Les Sharps, dédiés à gagner de l'argent, apparaissent et parient contre la ligne quand elle apparaît fraîche et mûre pour la cueillette. Les carrés parient le point ramassé et le point massé se propage et s'éloigne avec les cœurs sur les manches.

La principale activité du livre d’Andrews sont les histoires de personnages colorés. Chaque livre de sport en a beaucoup. Cependant, pour moi, Andrews et certains amis parient sur un monstre Pick-6 sur le circuit Bay Meadows de San Mateo, en Californie, est la meilleure histoire de ce livre. Comme l'explique Andrews, lorsque vous pariez sur un Pick-6 (choisissez les chevaux gagnants pour 6 courses désignées), il est plus important de savoir ce que les chevaux ne peuvent pas gagner que des informations internes sur les chevaux susceptibles de gagner.

Si vous avez déjà misé des chevaux, le chapitre 17 «Une journée sur les courses» fera battre votre cœur et vaut le prix du livre.

Que les bookmakers soient bons avec les chiffres, ça va de soi, mais pour être bon, il faut une certaine attitude. Après avoir cité le fameux bout de papier de HL Mencken, "Personne n'a jamais failli à sous-estimer l'intelligence du peuple américain", se demande Andrews. "Je ne sais pas si le vieux HL était un bookmaker, mais il l'aurait été très bien s'il l'avait été. ”

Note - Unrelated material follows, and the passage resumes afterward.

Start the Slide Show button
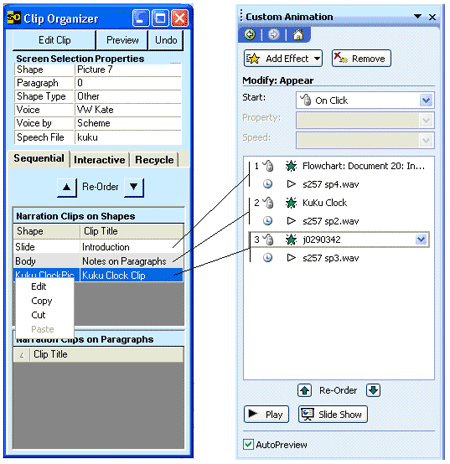The width and height of the screenshot is (450, 464). 333,414
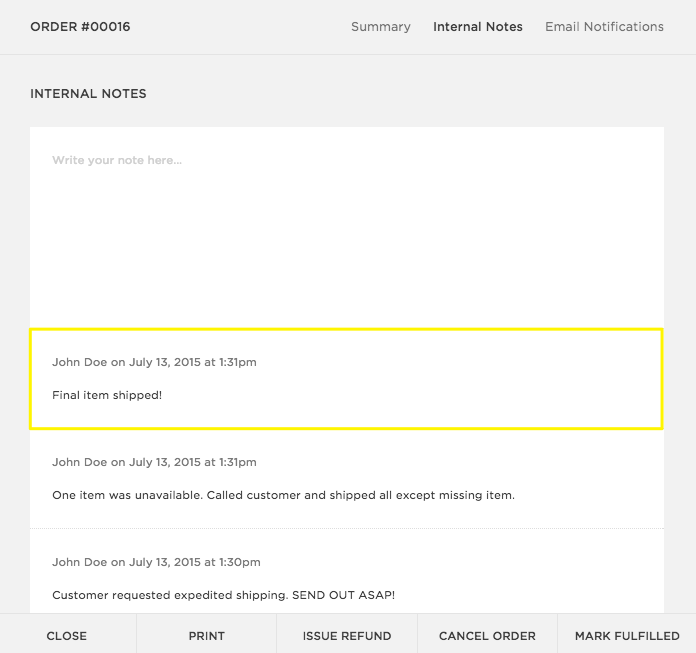
Task: Click the INTERNAL NOTES section heading
Action: click(x=88, y=94)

La famille de l’auteur compte quelques bookmakers, mais à l’échelle nationale, il n’y aura probablement pas assez d’opérateurs compétents pour gérer tous les paris sportifs, dans tous les États rendant les paris sportifs légaux. Cependant, les "hommes d'affaires vêtus de cravates et de chaussures brillantes" que Andrews méprise tant pourraient bien se comporter, car, comme il l'explique, "le public trouve toujours le moyen de faire exploser son argent".